Controversy Over Voice Similarity
The introduction of Advanced Voice Mode has been highly anticipated following a controversial demo in May, which showcased a voice option named “Sky.” This voice was noted for its striking resemblance to actress Scarlett Johansson’s voice, leading to significant backlash. Johansson, known for her role in the AI-themed film “Her,” expressed concern that the voice was eerily similar to hers. She sought legal counsel after OpenAI’s CEO Sam Altman reportedly attempted to engage her for permission to use her voice.
OpenAI has since clarified that the voice used in the demo was not Johansson’s but a distinct professional actress’s. Nevertheless, the company decided to exclude the “Sky” voice from the alpha release and apologised to Johansson.
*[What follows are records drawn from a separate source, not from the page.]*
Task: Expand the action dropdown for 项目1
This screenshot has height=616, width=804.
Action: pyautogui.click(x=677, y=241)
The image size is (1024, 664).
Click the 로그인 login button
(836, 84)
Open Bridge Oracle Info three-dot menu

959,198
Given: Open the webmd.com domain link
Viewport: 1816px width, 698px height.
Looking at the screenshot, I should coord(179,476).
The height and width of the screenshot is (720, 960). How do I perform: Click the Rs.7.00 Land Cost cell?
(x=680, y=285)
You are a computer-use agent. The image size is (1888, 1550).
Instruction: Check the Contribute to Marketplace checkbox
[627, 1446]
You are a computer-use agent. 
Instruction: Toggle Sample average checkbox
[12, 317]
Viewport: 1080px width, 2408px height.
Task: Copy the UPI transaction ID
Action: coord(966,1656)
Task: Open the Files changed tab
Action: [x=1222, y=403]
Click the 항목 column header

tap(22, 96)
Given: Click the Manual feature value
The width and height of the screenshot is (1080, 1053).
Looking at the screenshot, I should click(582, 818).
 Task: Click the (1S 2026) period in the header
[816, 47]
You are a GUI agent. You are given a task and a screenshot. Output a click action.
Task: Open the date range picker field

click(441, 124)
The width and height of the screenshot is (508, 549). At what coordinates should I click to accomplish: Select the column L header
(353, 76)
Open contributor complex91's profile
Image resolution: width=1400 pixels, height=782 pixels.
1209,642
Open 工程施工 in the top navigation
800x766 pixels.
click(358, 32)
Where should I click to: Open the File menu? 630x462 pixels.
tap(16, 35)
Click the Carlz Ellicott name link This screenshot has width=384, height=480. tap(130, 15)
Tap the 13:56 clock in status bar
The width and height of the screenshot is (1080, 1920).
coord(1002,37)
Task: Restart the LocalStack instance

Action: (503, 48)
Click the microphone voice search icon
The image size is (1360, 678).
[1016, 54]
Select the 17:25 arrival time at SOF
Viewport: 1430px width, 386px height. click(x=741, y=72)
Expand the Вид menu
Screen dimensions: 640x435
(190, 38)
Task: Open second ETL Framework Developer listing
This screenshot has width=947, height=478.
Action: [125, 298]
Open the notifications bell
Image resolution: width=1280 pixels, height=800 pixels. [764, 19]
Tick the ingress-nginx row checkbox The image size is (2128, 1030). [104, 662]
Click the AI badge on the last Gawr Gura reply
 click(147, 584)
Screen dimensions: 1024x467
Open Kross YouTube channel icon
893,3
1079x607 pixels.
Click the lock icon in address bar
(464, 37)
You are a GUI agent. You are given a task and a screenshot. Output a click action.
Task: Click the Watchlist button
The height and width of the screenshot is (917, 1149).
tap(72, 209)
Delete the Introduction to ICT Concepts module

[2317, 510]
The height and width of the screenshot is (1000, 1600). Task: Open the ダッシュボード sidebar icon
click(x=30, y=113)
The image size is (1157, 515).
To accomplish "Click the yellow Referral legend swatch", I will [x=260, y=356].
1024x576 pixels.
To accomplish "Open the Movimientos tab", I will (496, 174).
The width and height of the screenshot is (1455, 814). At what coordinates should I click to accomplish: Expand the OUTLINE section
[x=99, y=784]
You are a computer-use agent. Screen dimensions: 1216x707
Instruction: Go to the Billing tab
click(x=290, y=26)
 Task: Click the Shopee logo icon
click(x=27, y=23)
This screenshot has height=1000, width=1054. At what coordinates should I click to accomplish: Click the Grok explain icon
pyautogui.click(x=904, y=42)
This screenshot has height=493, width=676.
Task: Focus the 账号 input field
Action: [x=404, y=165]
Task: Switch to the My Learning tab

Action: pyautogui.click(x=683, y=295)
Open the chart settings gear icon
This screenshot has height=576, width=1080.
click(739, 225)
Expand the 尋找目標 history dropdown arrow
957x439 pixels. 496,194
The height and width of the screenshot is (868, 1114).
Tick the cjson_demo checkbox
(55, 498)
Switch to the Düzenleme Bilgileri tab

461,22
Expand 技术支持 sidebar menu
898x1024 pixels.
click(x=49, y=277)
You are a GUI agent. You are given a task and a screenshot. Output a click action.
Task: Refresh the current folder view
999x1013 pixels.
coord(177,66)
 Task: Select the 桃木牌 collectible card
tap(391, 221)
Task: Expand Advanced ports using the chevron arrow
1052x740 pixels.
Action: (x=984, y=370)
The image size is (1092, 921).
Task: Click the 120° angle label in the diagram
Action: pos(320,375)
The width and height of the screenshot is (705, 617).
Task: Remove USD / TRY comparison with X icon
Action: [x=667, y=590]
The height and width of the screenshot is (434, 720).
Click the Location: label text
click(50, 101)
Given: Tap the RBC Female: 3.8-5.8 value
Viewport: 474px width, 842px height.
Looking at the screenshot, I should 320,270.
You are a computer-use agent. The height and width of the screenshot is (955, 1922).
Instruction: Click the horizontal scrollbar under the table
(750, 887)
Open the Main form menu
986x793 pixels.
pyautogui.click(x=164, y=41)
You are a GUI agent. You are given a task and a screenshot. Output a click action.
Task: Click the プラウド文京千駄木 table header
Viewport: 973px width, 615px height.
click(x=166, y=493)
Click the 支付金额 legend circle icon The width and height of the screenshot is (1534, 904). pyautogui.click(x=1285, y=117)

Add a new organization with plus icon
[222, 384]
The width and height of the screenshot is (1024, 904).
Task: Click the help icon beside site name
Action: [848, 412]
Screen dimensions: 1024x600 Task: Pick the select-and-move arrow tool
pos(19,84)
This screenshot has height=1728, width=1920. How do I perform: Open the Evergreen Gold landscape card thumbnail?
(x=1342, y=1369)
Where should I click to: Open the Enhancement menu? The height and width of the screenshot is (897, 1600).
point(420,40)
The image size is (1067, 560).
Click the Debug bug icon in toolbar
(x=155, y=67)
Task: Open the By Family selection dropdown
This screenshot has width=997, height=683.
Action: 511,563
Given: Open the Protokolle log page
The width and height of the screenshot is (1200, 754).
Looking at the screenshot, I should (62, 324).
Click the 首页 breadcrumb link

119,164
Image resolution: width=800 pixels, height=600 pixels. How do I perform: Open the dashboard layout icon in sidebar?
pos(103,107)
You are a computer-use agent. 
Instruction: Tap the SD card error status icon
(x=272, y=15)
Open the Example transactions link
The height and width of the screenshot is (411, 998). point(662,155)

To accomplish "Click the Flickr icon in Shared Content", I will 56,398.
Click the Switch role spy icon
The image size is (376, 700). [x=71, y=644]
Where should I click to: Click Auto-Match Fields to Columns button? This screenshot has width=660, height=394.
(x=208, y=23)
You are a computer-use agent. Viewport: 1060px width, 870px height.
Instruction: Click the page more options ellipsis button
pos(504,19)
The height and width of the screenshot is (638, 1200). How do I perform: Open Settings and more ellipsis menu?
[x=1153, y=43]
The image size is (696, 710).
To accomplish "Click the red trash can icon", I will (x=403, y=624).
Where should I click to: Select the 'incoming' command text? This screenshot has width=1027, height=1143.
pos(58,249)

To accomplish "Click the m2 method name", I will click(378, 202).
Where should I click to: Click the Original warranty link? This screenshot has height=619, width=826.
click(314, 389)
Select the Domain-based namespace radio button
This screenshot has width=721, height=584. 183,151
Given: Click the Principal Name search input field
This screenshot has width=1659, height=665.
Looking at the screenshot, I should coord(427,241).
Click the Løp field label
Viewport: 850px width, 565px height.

Features and Privacy Measures
Advanced Voice Mode leverages OpenAI’s GPT-4o model, offering hyper-realistic audio responses that facilitate real-time, delay-free conversations. This mode addresses previous challenges in achieving natural AI interactions, including the ability to handle interruptions mid-sentence.
To prevent misuse, OpenAI has limited the system to four preset voices: Juniper, Breeze, Cove, and Ember. These voices were created in collaboration with paid voice actors. The company has implemented measures to ensure that ChatGPT cannot impersonate specific individuals or public figures, aiming to avoid the creation of deceptive deepfakes. Additionally, OpenAI has added filters to block requests for generating copyrighted audio, responding to the growing concerns about AI’s impact on intellectual property.
Testing and Future Plans
OpenAI has extensively tested GPT-4o’s voice capabilities with over 100 external testers speaking 45 languages. A detailed report on these safety efforts will be released in early August. The company is taking a cautious approach to rolling out the feature to monitor its use and ensure compliance with privacy and copyright standards.
The broader rollout of Advanced Voice Mode will occur in the fall as OpenAI continues refining its technology and addressing emerging issues.
Conclusion
OpenAI’s launch of the Advanced Voice Mode for ChatGPT marks a significant step forward in AI communication technology. Despite early controversies surrounding voice similarities and intellectual property concerns, the company’s new feature aims to enhance user interaction while incorporating rigorous privacy and security measures.